Oblomov, first published in 1859, is the charming tale of a lazy but lovable aristocrat in 19th-century Russia. The novel’s eponymous hero cannot see the point of doing anything at all, and spends his time lying in bed or wandering around his St Petersburg flat in his beloved oriental dressing gown, bickering about the dusting with his manservant. The newspaper on the desk is a year old; flies buzz from the inkwell. Oblomov broods; he worries; he thinks.
The book’s author, Ivan Goncharov, is perhaps little-known now, but in its time Oblomov was hugely popular in Russia. Tolstoy, that venerable, saintly moralist, was deeply in love with it, writing: ‘Oblomov is a truly great work, the likes of which one has not seen for a long, long time. I am in raptures over Oblomov and keep re-reading it.’
Later, that humourless man of action Lenin saw Oblomov himself as a symbol of everything that was wrong with Russia. The book and its central character had had such a success that ‘Oblomovism’ became an adjective for sluggishness, and even today an ‘Oblomov’, meaning ‘a lazy person’, is a word used by Russians who have never read the book. Lenin believed that if social progress was to be made, then Russians must cleanse their Oblomovian tendencies.
In actual fact, like many apparent idlers, Oblomov is not really lazy — or at least he is only slothful in the physical sense. Intellectually, he is a fizzing ball of energy. It’s just that he spends a lot of time in bed. But he is thinking, thinking hard, all the time. He is a philosopher. His observations on the vanity of human effort are positively Christ-like — or at least like the Christ of the Sermon on the Mount:
Isn’t everybody looking for the same thing as me? After all, surely the purpose of this hustle and bustle of yours, all these passions, wars, trade and politics is to achieve precisely this very peace and quiet, to strive for this ideal of paradise lost?

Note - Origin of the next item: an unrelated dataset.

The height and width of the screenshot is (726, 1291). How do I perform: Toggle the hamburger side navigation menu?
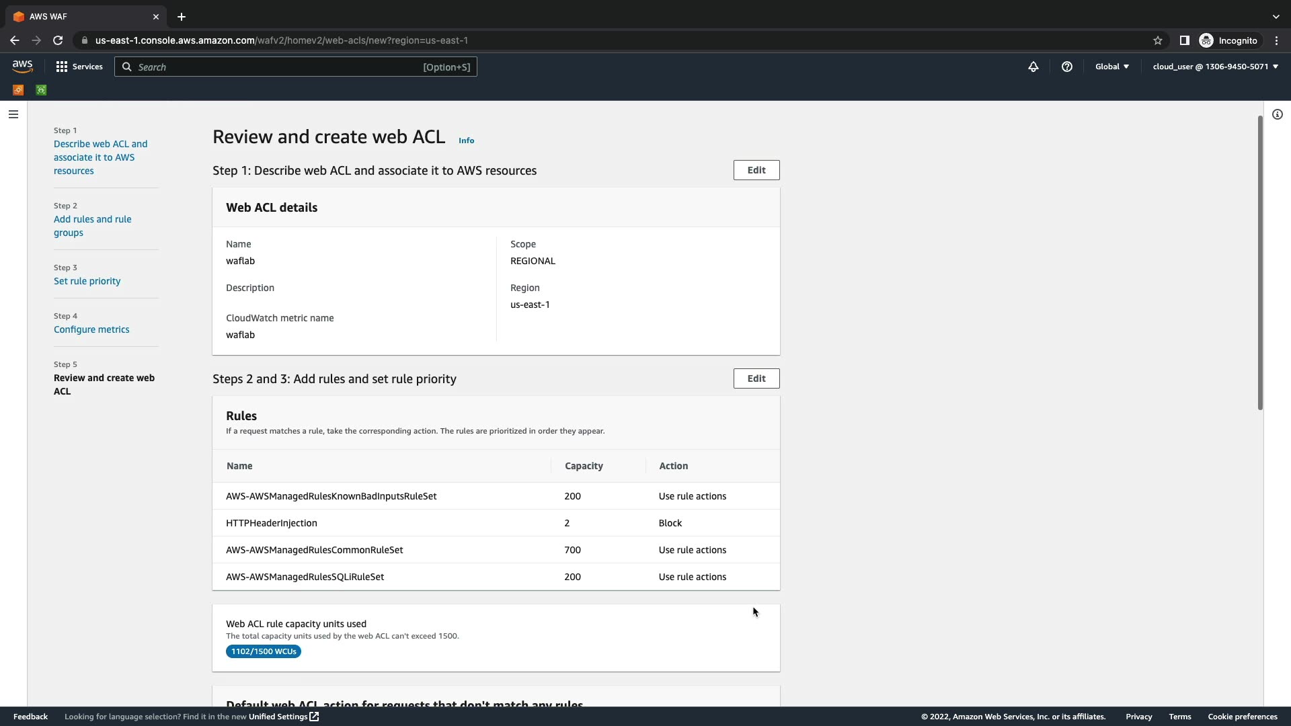13,114
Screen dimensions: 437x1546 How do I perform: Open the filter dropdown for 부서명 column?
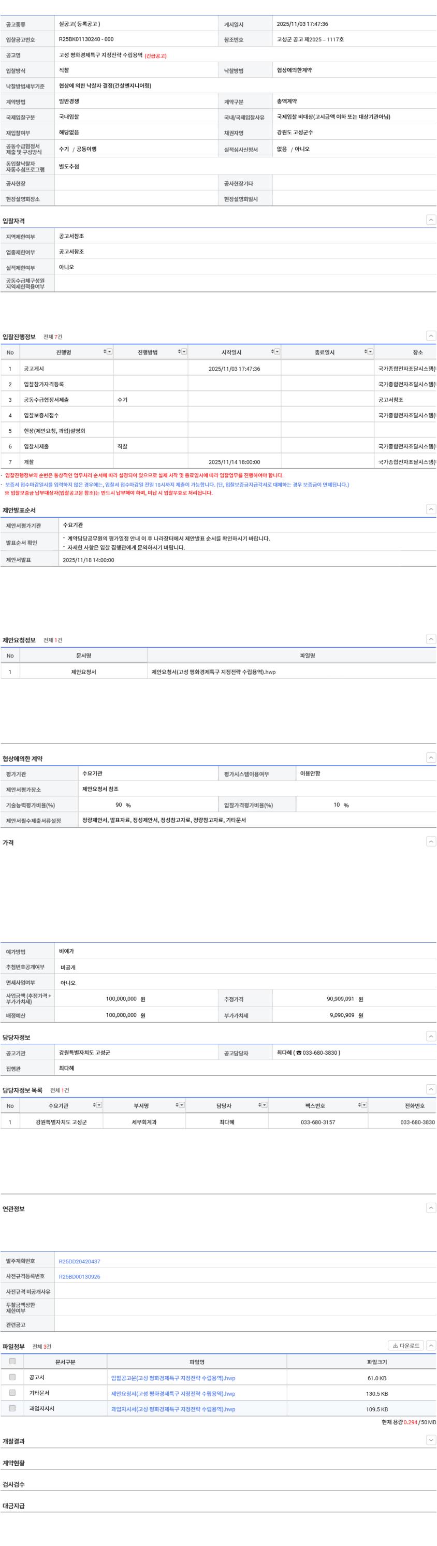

The most wonderful section of the book is probably the extended utopian fantasy, ‘Oblomov’s Dream’, an idealisation of his own childhood, where our protagonist conjures up a Virgilian bucolic idlyll:
The river burbles merrily and playfully along, widening in spots into a pool and then, narrowing into a swift thread of a current, pauses for reflection and just trickles over the rocks, branching into frisky rivulets whose babbling lulls the surrounding countryside into a sweet slumber.
As for the people of ‘Oblomovka’, as this land is known,
There are no robberies, murders or other calamitous events; their tranquility is never broken by strong passions or ambitious enterprises.
The next section is taken up by a long, painful and ultimately failed courtship. Oblomov’s love of thought and his kindness lead a spirited girl called Olga to fall in love with him. They enjoy many winding conversations, but that’s about it. Tragically, his incapacity for action destroys what might have been, and finally Olga rejects him:
You’re ready to spend the rest of your life billing and cooing under the eaves. But that’s not me, that’s not enough, I need more than that, although what exactly, I’m not sure... Gentleness, that’s easy to find!
On hearing these words, Oblomov collapses and falls into a deep illness. Olga goes off with Oblomov’s best friend, the energetic German Stolz. Oblomov retreats to his flat and marries a servant girl.
This is the second translation of Goncharov’s classic I have read, and to be honest I can’t see much difference between them. The charm of the novel comes through in both, but I suppose that a good deal of the original’s subtlety must be lost, however skilful the translator. Oh, what a delight it must be to read it in Russian! I see Goncharov as a kind of Samuel Beckett with added ornamentation and pleasure, but I’d have to check with a Russian speaker to find out whether that’s so.
Oblomov is a beautiful and romantic novel. It is gloriously purposeless and no one who was serious about the business of life would ever waste their time reading it. I’d be willing to wager a million pounds that it does not sit on Alan Sugar’s bookshelf. It is a book to be re-read, savoured and pondered about. And of course you must read it in bed, and let it fall from your hands as you sink into a delightful reverie. Great riches lie between its covers. It is also an oddly modern book: in its treatment of childhood it is positively Freudian, and the female characters are strong.
But above all Oblomov is an extended meditation on that old question which has perturbed man for millennia, and which we are no closer to solving today than we were in the time of Zeno, Socrates and Epicurus: which is superior, the active life or the contemplative life?